These are all my guns(well, one is the boy's) and they will stay w/ me a while. One I was going to sell as a "spikehorn" as there are always fells this time of year looking for a gift...but I started playing w/ it prior to cutting the stock down and decided I needed it. Then I decided I needed another in  .35...
Thanks all for the replies.
cw


----------



## NOYDB (Nov 8, 2009)

Good to hear.

Elbow grease and perseverance usually works.


----------



## Twenty five ought six (Nov 8, 2009)

NOYDB said:


> Good to hear.
> 
> Elbow grease and perseverance usually works.




and a bigger hammer,



Old engineering solution.


----------



## seaweaver (Nov 8, 2009)

well some times that's all that is required!

Here the shorties.
The boy's 3030
and My new truck guns, 3030 and .35
There are screws missing, and a nasty fitting recoil pad that will be replaced and stock shortened. I think my ghost ring set up on the .35 might work w/ the original post height as it is located on a higher section of the barrel.
I have worked all the triggers and rounded the hammers on these and they are lightning fast to cycle. The boy's gun is deadly accurate and I cannot wait to get these new ones to the range.


----------



## RWK (Nov 8, 2009)

Look for a machine shop with a EDM machine that will do the job with no damage.


----------



## NOYDB (Nov 8, 2009)

Did you shorten the tubes also?


----------



## seaweaver (Nov 8, 2009)

yes. I cut them at the receiver ends as there is less work involved. These were all standard 336 20".
It is pretty neat how handy they are in thick cover or in a tree climber.
cw


----------



## NOYDB (Nov 8, 2009)

They're pretty short to begin with. But they do look/work good when shortened further. On my 336s I've changed to synthetic stocks, lightened up the trigger and added big loop levers.


----------



## seaweaver (Nov 9, 2009)

Is the synthetic much lighter?
I thought about Big loops, but hugging the coast as we are we rarely wear gloves....and you cannot do the John Wayne trick as easy!
One of these days is a straight stock fall into my possession I'll try the procedure for straightening the tangs and levers.
If you have not rolled the hammer tops you might look at how much resistance is in them. The extra distance the bolt pushes the hammer back is much farther than what is required to lock it back.
I was amazed at how much easier it was to cycle once I removed that hard corner on the hammer.
cw


----------



## NOYDB (Nov 9, 2009)

Synthetic is perhaps a bit lighter, but it dosen't feel much different weight wise.  I use synthetic for weather resistance.
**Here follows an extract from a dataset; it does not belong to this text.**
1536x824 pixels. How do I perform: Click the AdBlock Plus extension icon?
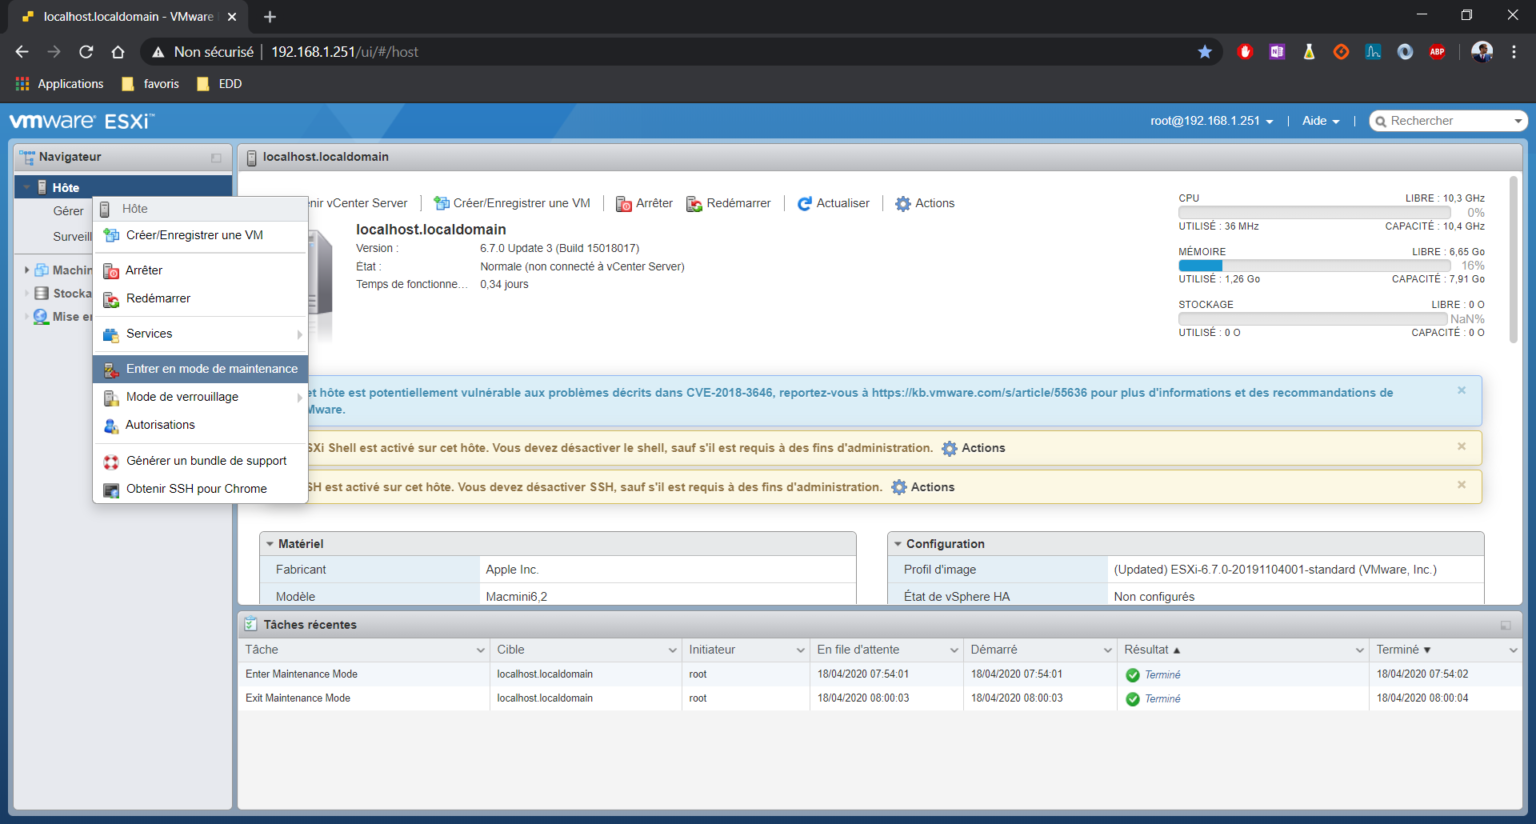point(1437,51)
If I quit taking my meds I might put a tri-rail on one and add a light, laser and otherwise hang stuff on it for a tactical lever gun.

If you get the chance and can get a pic of the rounding you do on the hammers. I'd like to see that. Sounds like something I'd like to try. But I'd like to see one before attempting it.


----------



## gtparts (Nov 9, 2009)

I know it is late, but jewelers use Fordham power units with hand pieces, as well as diamond burrs to make and repair jewelry. Talk with a local jeweler or call Hans @ JFF Supply in Doraville.


Jff Jeweler Supply
5269 11 Bufford Hwy
Doraville, GA 30340
800-443-3191 

That "cat" of yours can be "skinned" any number of ways. Sometimes it helps to think out of the box.

gtparts


----------



## Jranger (Nov 9, 2009)

RWK said:


> Look for a machine shop with a EDM machine that will do the job with no damage.
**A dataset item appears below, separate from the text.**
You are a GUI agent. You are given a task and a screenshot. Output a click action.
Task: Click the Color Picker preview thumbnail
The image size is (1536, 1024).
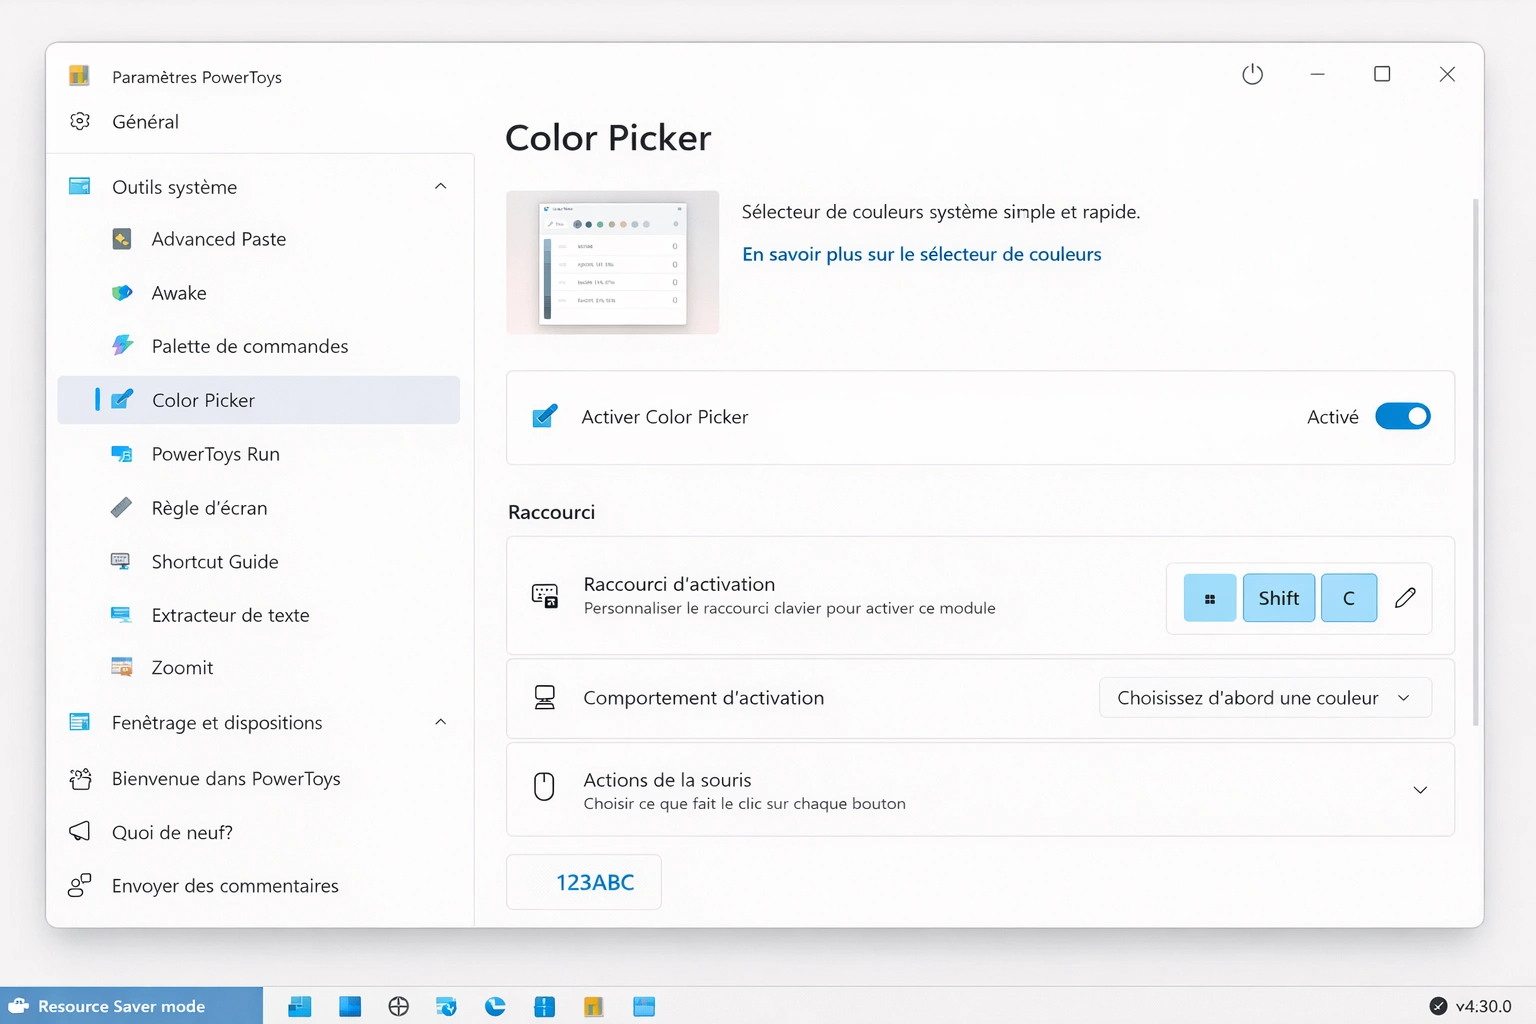(611, 262)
Yup! Disintegrate the tap in a matter of seconds. I've seen it done firsthand many times.


----------



## mike bell (Nov 9, 2009)

I need a marlin butt stock if yall got any extras laying around


----------



## seaweaver (Nov 10, 2009)

NYOB I'll get you some pics of the Hammer.

Mike I might have one. 
Got anything to trade on it?
I need a powder thrower...
My In Law hunts on Buttermilk Rd 10 miles from Millen and I could send it up w/ him.

cw


----------



## NOYDB (Nov 10, 2009)

Ok, thanks.


----------



## seaweaver (Nov 10, 2009)

You can do this in place w/ some tape covering vital areas from filings. Some folk don't.
The SS on the bottom has not been relieved like the gun on top. I could have taken more off but was delighted w/ the results so I stopped. If you hold down the hammer and cycle the lever you experience was a perfect world would be...but that hammer has to come back some how other than a thumb. In doing this you can also see the amount of over travel which is removed during the round over. The great thing about doing it in place is you can feel your results immediately, and see the required travel distance.
cw


----------



## NOYDB (Nov 10, 2009)

Thank you for posting the info and pics. Another project!!!


----------